**Activity**
Using the entries that follow, give only the number of lines with the word "Toggle" in them.

**Source information**

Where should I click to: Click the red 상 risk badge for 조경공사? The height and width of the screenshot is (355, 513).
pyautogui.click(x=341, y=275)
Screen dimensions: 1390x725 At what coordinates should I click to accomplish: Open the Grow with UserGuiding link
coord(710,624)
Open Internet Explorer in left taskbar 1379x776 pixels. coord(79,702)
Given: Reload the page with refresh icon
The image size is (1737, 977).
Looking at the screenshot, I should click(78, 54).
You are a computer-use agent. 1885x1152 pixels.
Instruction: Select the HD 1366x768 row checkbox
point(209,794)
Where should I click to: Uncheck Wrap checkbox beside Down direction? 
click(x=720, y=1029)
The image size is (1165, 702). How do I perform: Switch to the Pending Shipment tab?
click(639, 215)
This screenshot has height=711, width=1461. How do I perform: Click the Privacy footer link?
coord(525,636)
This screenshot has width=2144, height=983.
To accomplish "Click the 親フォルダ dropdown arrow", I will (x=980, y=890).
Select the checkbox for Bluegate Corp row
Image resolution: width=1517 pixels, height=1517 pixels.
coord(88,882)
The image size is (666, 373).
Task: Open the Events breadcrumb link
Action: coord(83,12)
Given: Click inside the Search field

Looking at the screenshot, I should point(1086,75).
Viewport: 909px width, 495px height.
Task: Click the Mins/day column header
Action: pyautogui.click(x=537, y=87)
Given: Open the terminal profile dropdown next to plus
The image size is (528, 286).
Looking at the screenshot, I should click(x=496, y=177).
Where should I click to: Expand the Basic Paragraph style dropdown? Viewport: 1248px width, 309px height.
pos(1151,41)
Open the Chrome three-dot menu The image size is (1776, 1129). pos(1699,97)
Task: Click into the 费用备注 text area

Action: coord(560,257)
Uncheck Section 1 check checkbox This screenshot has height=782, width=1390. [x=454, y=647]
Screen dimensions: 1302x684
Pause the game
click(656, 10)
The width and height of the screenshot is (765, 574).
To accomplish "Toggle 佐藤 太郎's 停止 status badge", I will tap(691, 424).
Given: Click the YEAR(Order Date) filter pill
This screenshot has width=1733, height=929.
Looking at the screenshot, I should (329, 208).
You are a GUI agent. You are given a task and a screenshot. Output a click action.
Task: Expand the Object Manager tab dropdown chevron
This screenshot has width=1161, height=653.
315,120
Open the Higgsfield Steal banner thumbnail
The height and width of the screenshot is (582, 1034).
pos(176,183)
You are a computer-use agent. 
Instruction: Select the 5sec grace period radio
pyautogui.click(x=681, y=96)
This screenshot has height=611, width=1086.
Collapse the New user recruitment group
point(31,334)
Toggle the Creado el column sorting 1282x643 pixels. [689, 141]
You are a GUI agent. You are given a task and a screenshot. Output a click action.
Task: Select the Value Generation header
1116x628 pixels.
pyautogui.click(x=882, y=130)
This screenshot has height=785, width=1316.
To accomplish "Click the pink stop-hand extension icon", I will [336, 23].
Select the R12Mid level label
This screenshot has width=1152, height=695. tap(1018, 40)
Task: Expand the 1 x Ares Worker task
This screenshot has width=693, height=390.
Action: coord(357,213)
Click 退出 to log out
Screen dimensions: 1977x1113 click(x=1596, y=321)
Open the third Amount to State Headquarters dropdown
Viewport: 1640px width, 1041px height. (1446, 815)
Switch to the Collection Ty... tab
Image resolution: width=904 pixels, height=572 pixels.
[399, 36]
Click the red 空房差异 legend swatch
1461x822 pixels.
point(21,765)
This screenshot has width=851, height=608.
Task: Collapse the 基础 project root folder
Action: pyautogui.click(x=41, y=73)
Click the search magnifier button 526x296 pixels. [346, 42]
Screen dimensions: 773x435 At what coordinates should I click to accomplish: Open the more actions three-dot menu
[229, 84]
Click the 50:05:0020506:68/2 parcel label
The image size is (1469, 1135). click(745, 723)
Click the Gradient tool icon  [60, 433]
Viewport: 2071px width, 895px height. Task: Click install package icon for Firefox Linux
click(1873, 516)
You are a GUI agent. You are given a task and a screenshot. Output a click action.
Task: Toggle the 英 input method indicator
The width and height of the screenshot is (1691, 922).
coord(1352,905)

**Your response**
3